Case ID: so2d_933/html/0722-01.html
Source: Caselaw Access Project
Author: {"author": "PER CURIAM.", "license": "Public Domain", "url": "https://static.case.law/"}
Date Created: 2024-08-24T03:29:51.129683

Vincent RUOTOLO, Appellant, v. STATE of Florida, Appellee.
    No. 4D06-1434.
    District Court of Appeal of Florida, Fourth District.
    July 26, 2006.
    Vincent Ruotolo, South Bay, pro se.
    Charles J. Crist, Jr., Attorney General, Tallahassee, and Sue-Ellen Kenny, Assistant Attorney General, West Palm Beach, for appellee.
   PER CURIAM.

Appellant filed a motion for jail credit under rule 3.800(a), claiming an entitlement to an additional 193 days. Fla. R.Crim. P. 3.800(a). The motion specifies dates for two periods of time he spent in jail before his August 2005 sentencing. He claimed that he is entitled to 338 days after his initial arrest before being released on bond. He then claims an additional 135 days after being re-arrested before his sentencing. The trial court gave him credit at sentencing for only 280 days.

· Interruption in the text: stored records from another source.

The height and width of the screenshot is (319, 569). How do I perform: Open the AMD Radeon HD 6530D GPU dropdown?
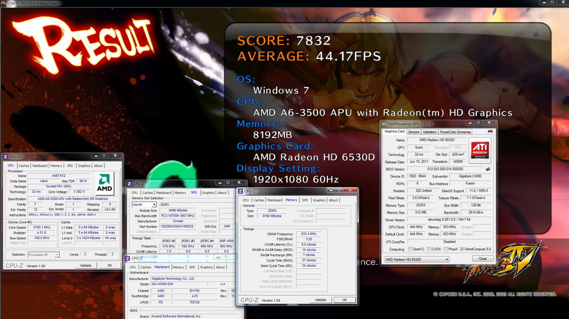417,259
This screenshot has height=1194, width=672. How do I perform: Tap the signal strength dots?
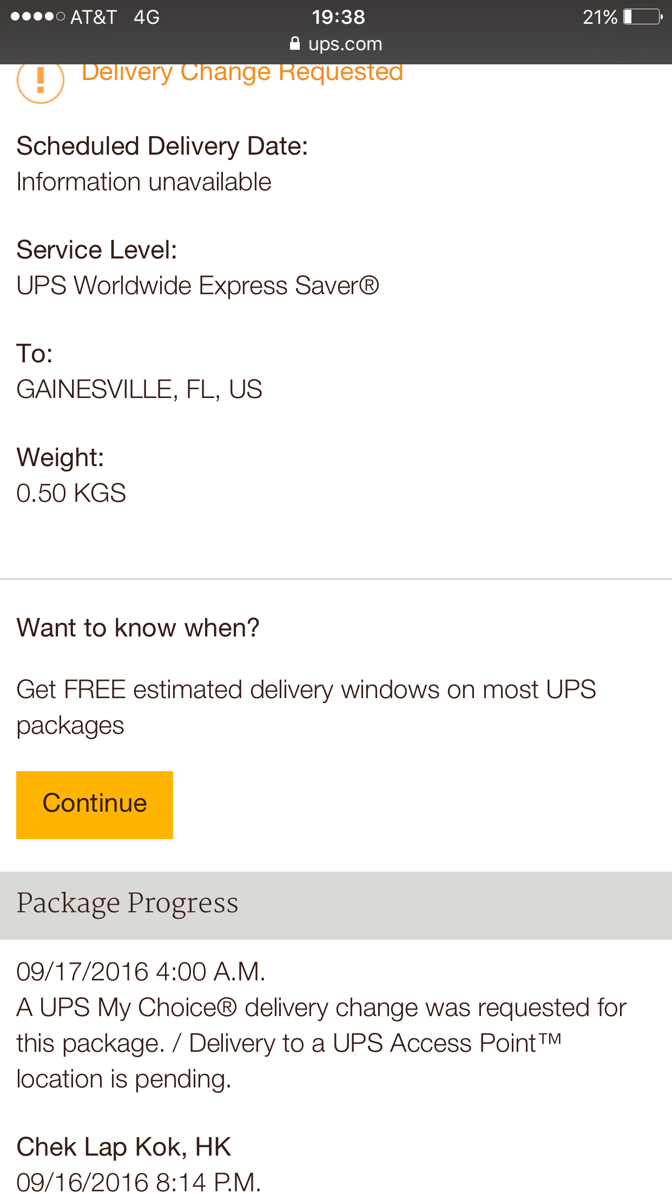tap(38, 17)
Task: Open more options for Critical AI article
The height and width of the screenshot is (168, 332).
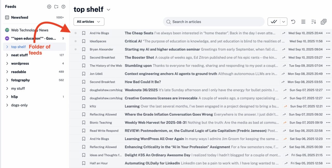Action: [328, 41]
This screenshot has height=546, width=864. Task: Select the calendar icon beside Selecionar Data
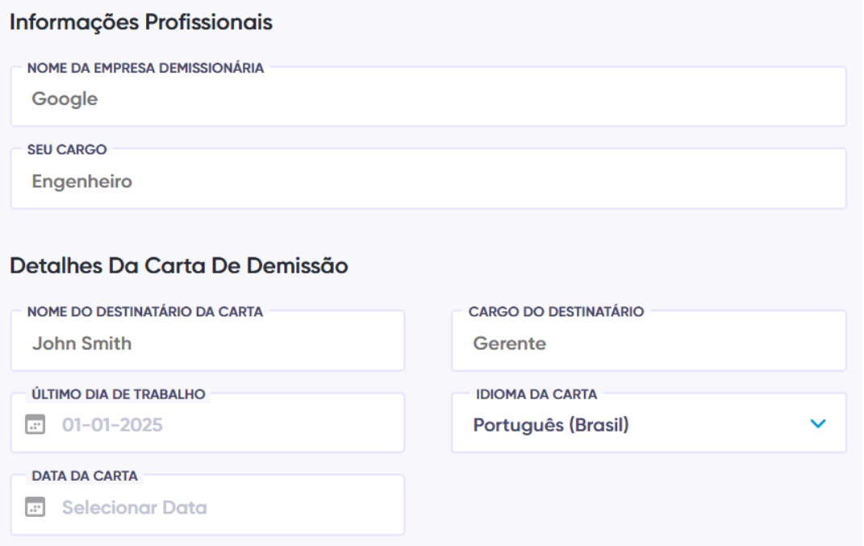[x=36, y=506]
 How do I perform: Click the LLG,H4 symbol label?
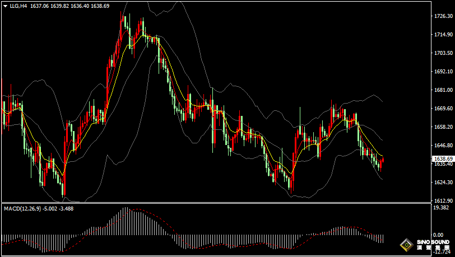18,6
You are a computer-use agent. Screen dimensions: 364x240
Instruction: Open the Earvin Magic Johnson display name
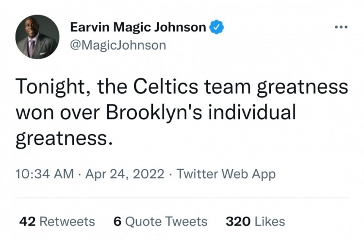(x=138, y=27)
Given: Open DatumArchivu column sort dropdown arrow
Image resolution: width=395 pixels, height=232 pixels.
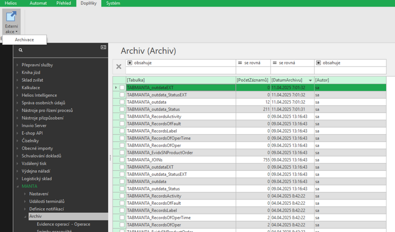Looking at the screenshot, I should pyautogui.click(x=310, y=80).
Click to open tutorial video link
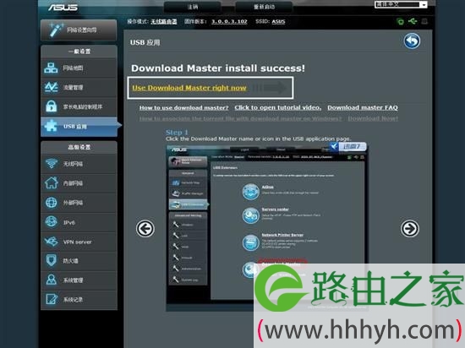Image resolution: width=465 pixels, height=348 pixels. (278, 108)
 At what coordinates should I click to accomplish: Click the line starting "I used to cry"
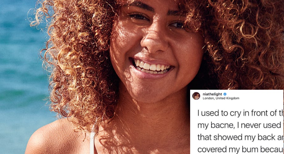coord(240,113)
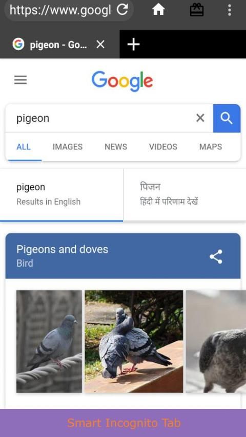The height and width of the screenshot is (437, 246).
Task: Open the two pigeons photo thumbnail
Action: [134, 341]
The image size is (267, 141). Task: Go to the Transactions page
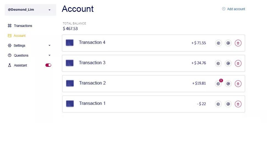point(23,26)
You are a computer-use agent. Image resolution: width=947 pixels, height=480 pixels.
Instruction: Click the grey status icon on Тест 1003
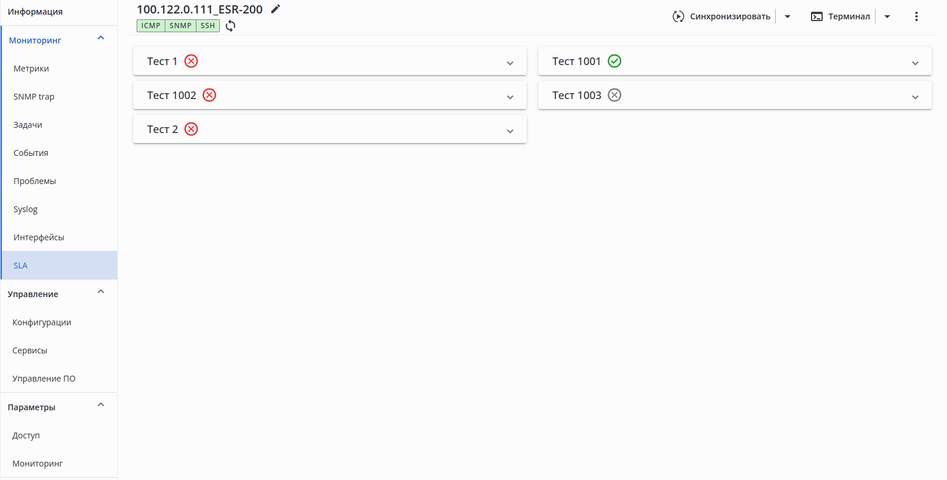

His rule 3.800(a) motion was denied because a notation on the disposition sheet stated, “defendant agrees to time served.” We hold that this document fails to show conclusively that he was not entitled to the days claimed in his motion. “Defendant agrees to time served” may reasonably convey that defendant has agreed only to a time served sentence, not that he agreed that 280 days is the correct number of days. The trial court shall resolve this patent conflict. As in Robinson v. State, 827 So.2d 345, 345-46 (Fla. 4th DCA 2002), our reversal does not preclude the trial court from ultimately denying relief on remand if it finds that he voluntarily and specifically waived the jail credit now being claimed.

Reversed.

POLEN, FARMER and MAY, JJ„ concur.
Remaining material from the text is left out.